• _Document text_:
Several subsidiaries of Universal Logistics (NASDAQ: ULH) are the target of a complaint filed by the National Labor Relations Board against some of Universal’s activities in California, as the board has rounded up a series of earlier charges filed by the Teamsters into one action.
Some of the complaints filed by the Teamsters go back as far as 2019. That was the year workers at the Compton facility of Universal Logistics voted to be represented by the Teamsters.
The earlier NLRB complaints submitted by the Teamsters targeted several Universal Logistics subsidiaries, including Mason-Dixon Intermodal, Roadrunner Intermodal — which Universal bought from Roadrunner (OTC: RRTS) in 2019 — Universal Truckload, Southern Counties Express and Universal Intermodal, which operated the Compton facility under that name.
The businesses have “common officers … common labor policy … shared common premises … [and] have interrelated operations services and have held themselves out to the public as a single-integrated enterprise,” the NLRB said in its formal complaint.
According to the complaint, the Teamsters was certified as the bargaining representative of the workers at Compton in early January 2020, about a month after the election was held there. The size of the workforce at Compton was about 30 employees, according to Julie Gutman Dickinson, an attorney with the firm of Bush Gottlieb, which is representing the Teamsters. She said the vote to unionize was “overwhelming.”
Leading up to the vote, according to the NLRB complaint, the company “promised its employees increased benefits and improved terms and conditions of employment if they refrained from union organizational activity.”

• _Exercises to complete_:
(1) From the article on the NLRB complaint against Universal Logistics, list every Universal Logistics subsidiary named as a target of the earlier Teamsters complaints.
(2) Continue the article on the NLRB complaint against Universal Logistics from its final sentence.

• _Data_:
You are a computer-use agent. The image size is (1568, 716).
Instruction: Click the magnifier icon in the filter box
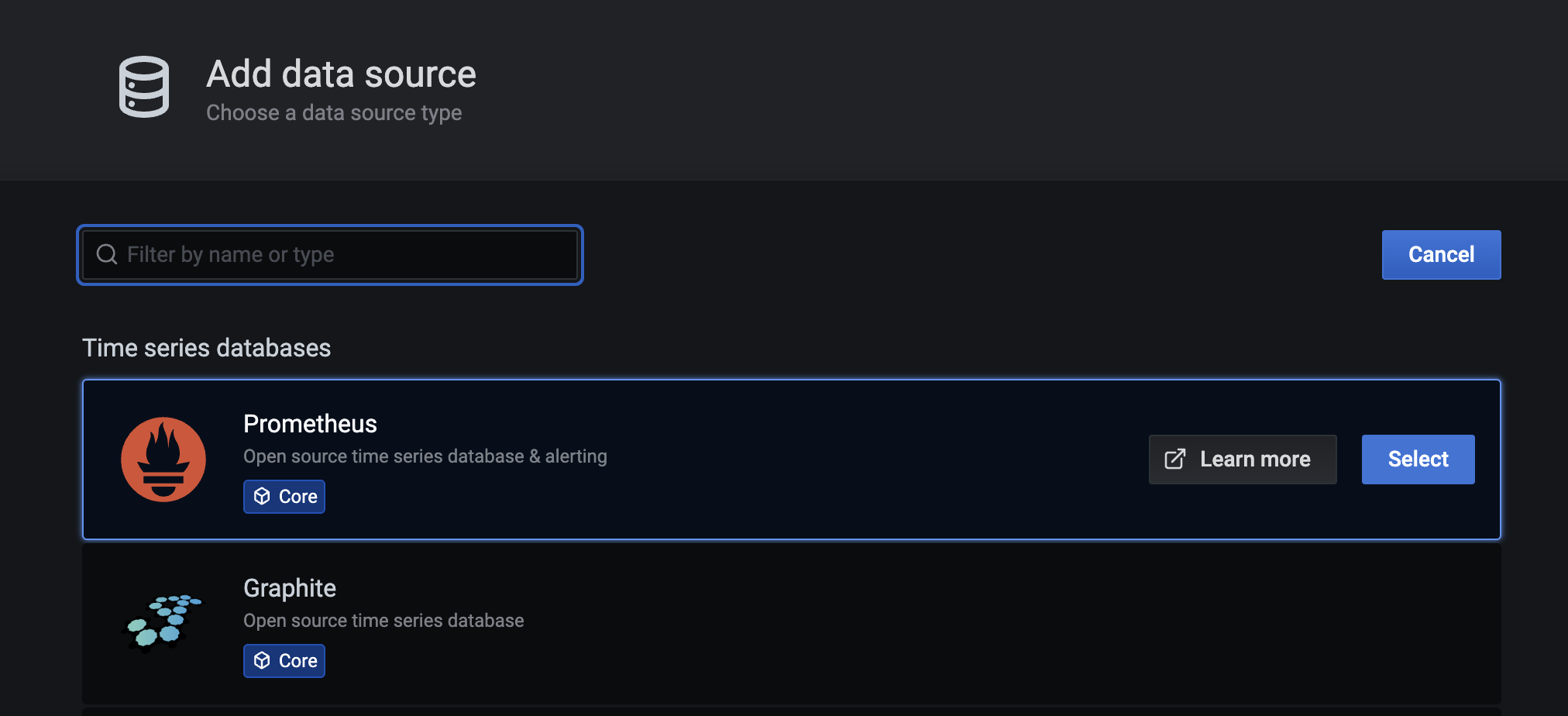[107, 254]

• _Outputs in order_:
(1) Mason-Dixon Intermodal, Roadrunner Intermodal, Universal Truckload, Southern Counties Express, Universal Intermodal

(2)
But also during that time, the complaint says, three workers were “discharged.” All of them had been involved in activities related to the union, the NLRB said. And then on Dec. 20, before the union was even certified but after the vote had taken place, the Compton facility was closed. Work was shifted to the Southern Counties division.
In December 2019, the same month that the vote at Compton took place, Universal laid off not only the Compton workers but also employees of the recently acquired Roadrunner as well as those at Universal Truckload. In a prepared statement about the NLRB action, the Teamsters said those layoffs were “in retaliation for and to prevent union activity.” The Teamsters statement said organizing activities at those two subsidiaries were “nascent.”
In its complaint, the NLRB says the Teamsters has been seeking to have Universal bargain but the company has refused.
Dickinson said the Teamsters is continuing to seek representation and recognition at Compton even though it is closed. “We are fighting the unfair labor practices,” she said. “First they had tried to intimidate their workforce, they tried to get them to vote against the union, they terminated employees,” she said. And then after the vote, “they terminated the whole workforce.”
Dickinson called the Universal action in shutting Compton and moving the work to the nonunionized Southern Counties “an insidious shell game which is very common where you avoid unionization.” “You lay off or shut down the location,” she said.
The NLRB said in its filing that it is seeking to have an order that would restore the operations at Compton, bring work back to the facility and require Universal to “bargain in good faith.”
The hearing on the NLRB action will be June 14. Given that it is a virtual hearing, it will be accessible to the public, Dickinson said. An administrative law judge will hear the charges.
An outside attorney for Universal, Rodolfo Agraz, of the Dallas office of Ogletree, Deakins, Nash, Smoak & Stewart, declined comment. Emails and a voice mail directed to the investor relations department of Universal Logistics had not been responded to by publication time.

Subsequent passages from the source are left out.